**Input material:**
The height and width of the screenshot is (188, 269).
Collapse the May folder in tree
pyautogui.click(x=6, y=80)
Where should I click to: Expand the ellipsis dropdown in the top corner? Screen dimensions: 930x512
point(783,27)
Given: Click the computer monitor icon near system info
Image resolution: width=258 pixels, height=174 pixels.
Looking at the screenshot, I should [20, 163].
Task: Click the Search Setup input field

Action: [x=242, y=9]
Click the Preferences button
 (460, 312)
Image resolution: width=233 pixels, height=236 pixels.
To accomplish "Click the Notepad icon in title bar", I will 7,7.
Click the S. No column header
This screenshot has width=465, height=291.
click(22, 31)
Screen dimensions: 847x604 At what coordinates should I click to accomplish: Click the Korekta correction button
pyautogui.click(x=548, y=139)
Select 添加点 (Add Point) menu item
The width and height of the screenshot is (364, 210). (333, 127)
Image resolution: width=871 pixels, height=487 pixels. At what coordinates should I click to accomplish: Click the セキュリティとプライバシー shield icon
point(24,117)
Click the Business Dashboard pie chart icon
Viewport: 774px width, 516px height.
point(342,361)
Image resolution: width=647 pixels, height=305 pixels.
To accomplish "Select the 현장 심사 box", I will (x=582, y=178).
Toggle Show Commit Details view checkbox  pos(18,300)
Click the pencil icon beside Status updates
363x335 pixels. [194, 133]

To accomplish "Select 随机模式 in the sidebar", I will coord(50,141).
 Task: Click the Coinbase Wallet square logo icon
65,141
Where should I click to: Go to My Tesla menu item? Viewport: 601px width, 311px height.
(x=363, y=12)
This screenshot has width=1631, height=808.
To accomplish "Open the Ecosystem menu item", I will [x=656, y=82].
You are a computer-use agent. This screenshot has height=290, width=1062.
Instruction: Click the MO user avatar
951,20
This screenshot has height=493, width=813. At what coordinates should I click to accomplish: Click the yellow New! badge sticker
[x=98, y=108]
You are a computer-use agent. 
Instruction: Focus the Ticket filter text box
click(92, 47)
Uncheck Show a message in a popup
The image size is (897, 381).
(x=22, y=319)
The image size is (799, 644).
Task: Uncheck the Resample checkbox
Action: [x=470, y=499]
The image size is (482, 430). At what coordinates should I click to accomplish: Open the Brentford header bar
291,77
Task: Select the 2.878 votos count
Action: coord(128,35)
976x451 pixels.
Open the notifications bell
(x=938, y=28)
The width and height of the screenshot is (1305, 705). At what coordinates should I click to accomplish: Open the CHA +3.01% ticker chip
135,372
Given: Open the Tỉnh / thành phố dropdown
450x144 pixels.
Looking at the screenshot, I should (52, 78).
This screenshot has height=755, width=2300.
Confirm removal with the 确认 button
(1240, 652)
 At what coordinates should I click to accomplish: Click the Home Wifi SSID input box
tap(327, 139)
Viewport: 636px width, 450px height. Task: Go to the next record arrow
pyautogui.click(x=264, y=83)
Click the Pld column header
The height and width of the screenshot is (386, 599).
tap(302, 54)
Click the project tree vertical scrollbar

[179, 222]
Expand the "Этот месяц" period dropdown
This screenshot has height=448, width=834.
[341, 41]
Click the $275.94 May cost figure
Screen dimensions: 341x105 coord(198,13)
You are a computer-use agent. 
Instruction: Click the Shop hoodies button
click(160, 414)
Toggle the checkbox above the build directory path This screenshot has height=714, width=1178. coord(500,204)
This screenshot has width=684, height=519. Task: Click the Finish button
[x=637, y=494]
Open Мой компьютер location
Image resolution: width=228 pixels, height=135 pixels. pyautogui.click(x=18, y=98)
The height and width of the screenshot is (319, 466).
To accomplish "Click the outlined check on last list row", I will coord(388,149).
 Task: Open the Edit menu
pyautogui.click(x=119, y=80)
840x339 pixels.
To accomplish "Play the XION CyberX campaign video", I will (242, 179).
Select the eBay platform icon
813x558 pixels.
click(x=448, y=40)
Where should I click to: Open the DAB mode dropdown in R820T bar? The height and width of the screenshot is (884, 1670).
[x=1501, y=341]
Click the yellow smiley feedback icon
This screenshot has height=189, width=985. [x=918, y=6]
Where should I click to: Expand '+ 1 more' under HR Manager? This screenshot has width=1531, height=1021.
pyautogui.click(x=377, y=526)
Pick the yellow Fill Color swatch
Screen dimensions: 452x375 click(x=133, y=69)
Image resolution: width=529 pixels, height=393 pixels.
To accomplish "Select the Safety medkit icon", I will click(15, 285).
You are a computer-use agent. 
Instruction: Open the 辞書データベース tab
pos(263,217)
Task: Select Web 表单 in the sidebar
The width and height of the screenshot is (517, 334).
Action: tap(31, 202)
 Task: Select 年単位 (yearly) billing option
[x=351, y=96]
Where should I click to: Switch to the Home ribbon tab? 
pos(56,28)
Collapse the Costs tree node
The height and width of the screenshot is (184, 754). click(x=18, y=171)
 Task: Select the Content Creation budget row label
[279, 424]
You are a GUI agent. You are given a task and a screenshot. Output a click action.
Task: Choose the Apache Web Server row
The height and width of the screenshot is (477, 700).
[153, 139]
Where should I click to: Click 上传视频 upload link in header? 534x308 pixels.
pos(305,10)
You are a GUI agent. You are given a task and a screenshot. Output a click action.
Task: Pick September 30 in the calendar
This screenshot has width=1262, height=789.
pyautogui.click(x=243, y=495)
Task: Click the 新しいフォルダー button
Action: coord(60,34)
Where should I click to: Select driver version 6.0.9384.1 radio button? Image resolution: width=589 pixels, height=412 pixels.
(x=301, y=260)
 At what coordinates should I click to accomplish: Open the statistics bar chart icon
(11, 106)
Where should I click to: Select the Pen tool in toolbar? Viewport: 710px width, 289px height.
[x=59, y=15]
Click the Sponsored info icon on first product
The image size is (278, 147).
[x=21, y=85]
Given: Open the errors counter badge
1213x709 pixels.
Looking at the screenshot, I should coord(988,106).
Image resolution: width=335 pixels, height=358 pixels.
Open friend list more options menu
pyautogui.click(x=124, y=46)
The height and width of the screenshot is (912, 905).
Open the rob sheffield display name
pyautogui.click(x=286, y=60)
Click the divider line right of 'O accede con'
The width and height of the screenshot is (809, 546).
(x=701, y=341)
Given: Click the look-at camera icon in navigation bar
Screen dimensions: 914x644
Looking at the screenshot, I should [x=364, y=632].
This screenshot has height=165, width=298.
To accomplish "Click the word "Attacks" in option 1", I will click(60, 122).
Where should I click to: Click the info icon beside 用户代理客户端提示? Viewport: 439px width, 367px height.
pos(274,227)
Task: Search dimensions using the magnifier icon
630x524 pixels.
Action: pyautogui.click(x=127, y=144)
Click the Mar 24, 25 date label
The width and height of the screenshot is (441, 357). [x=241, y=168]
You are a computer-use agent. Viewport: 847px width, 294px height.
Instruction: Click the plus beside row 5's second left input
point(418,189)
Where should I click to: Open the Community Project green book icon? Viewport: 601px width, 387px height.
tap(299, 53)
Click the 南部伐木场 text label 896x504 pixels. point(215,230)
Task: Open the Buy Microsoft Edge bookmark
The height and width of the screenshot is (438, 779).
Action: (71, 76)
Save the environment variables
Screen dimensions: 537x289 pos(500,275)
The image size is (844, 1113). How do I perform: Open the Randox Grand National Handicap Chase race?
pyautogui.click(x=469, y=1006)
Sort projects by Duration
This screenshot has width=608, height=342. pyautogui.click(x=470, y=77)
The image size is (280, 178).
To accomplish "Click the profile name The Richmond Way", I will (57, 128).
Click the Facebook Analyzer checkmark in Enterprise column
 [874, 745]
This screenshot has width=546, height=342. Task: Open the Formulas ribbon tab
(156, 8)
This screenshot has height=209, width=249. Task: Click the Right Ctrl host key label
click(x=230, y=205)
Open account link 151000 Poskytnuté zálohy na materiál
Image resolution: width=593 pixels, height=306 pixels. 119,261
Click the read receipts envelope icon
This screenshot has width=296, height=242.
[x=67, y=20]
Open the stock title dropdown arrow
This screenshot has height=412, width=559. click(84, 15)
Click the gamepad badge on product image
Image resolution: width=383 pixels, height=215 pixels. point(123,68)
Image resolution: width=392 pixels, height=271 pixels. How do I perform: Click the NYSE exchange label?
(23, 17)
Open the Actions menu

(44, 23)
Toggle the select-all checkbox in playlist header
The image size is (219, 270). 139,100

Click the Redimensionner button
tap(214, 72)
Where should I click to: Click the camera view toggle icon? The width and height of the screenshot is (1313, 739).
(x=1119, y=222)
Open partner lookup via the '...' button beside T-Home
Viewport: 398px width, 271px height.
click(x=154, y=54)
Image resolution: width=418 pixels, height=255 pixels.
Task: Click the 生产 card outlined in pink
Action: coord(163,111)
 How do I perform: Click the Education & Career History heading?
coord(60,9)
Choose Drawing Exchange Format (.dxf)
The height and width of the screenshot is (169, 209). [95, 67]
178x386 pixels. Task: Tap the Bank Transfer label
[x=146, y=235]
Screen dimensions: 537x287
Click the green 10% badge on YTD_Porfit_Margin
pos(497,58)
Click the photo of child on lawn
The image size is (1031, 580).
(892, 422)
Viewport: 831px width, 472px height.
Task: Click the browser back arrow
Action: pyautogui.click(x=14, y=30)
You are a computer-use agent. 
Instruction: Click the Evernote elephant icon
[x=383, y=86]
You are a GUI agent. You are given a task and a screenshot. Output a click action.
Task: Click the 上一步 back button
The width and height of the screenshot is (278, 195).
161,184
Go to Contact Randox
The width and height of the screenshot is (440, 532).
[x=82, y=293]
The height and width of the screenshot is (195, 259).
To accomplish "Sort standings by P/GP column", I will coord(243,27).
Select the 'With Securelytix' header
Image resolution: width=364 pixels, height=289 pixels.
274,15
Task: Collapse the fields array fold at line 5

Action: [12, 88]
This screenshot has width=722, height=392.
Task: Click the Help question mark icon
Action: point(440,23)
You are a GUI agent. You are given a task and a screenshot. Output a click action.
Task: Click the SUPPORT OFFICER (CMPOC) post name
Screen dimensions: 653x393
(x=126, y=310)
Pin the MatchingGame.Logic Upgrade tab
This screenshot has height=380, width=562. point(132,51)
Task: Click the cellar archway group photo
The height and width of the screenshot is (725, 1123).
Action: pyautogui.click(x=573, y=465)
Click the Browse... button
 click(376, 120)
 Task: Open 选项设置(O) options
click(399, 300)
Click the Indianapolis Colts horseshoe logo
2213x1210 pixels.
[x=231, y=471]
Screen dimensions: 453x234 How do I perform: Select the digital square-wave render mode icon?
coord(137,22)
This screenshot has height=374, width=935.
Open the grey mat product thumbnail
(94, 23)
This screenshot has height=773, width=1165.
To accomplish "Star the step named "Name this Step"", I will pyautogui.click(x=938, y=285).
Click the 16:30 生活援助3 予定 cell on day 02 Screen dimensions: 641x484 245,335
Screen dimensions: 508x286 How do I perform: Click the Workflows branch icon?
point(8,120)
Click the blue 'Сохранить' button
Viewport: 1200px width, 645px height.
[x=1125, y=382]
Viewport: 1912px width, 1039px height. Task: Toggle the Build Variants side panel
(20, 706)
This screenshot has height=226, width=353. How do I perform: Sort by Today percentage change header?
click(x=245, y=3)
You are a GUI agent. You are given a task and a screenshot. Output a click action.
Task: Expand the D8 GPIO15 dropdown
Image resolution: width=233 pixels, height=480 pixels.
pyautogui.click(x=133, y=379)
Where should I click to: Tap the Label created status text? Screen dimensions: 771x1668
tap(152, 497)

**Work task:**
Up to and including the line with "Uncheck Show a message in a popup", print every line of the material above, starting from its first line, exactly.

**Exercise output:**
The height and width of the screenshot is (188, 269).
Collapse the May folder in tree
pyautogui.click(x=6, y=80)
Where should I click to: Expand the ellipsis dropdown in the top corner? Screen dimensions: 930x512
point(783,27)
Given: Click the computer monitor icon near system info
Image resolution: width=258 pixels, height=174 pixels.
Looking at the screenshot, I should [20, 163].
Task: Click the Search Setup input field

Action: [x=242, y=9]
Click the Preferences button
 (460, 312)
Image resolution: width=233 pixels, height=236 pixels.
To accomplish "Click the Notepad icon in title bar", I will 7,7.
Click the S. No column header
This screenshot has width=465, height=291.
click(22, 31)
Screen dimensions: 847x604 At what coordinates should I click to accomplish: Click the Korekta correction button
pyautogui.click(x=548, y=139)
Select 添加点 (Add Point) menu item
The width and height of the screenshot is (364, 210). (333, 127)
Image resolution: width=871 pixels, height=487 pixels. At what coordinates should I click to accomplish: Click the セキュリティとプライバシー shield icon
point(24,117)
Click the Business Dashboard pie chart icon
Viewport: 774px width, 516px height.
point(342,361)
Image resolution: width=647 pixels, height=305 pixels.
To accomplish "Select the 현장 심사 box", I will (x=582, y=178).
Toggle Show Commit Details view checkbox  pos(18,300)
Click the pencil icon beside Status updates
363x335 pixels. [194, 133]

To accomplish "Select 随机模式 in the sidebar", I will coord(50,141).
 Task: Click the Coinbase Wallet square logo icon
65,141
Where should I click to: Go to My Tesla menu item? Viewport: 601px width, 311px height.
(x=363, y=12)
This screenshot has width=1631, height=808.
To accomplish "Open the Ecosystem menu item", I will [x=656, y=82].
You are a computer-use agent. This screenshot has height=290, width=1062.
Instruction: Click the MO user avatar
951,20
This screenshot has height=493, width=813. At what coordinates should I click to accomplish: Click the yellow New! badge sticker
[x=98, y=108]
You are a computer-use agent. 
Instruction: Focus the Ticket filter text box
click(92, 47)
Uncheck Show a message in a popup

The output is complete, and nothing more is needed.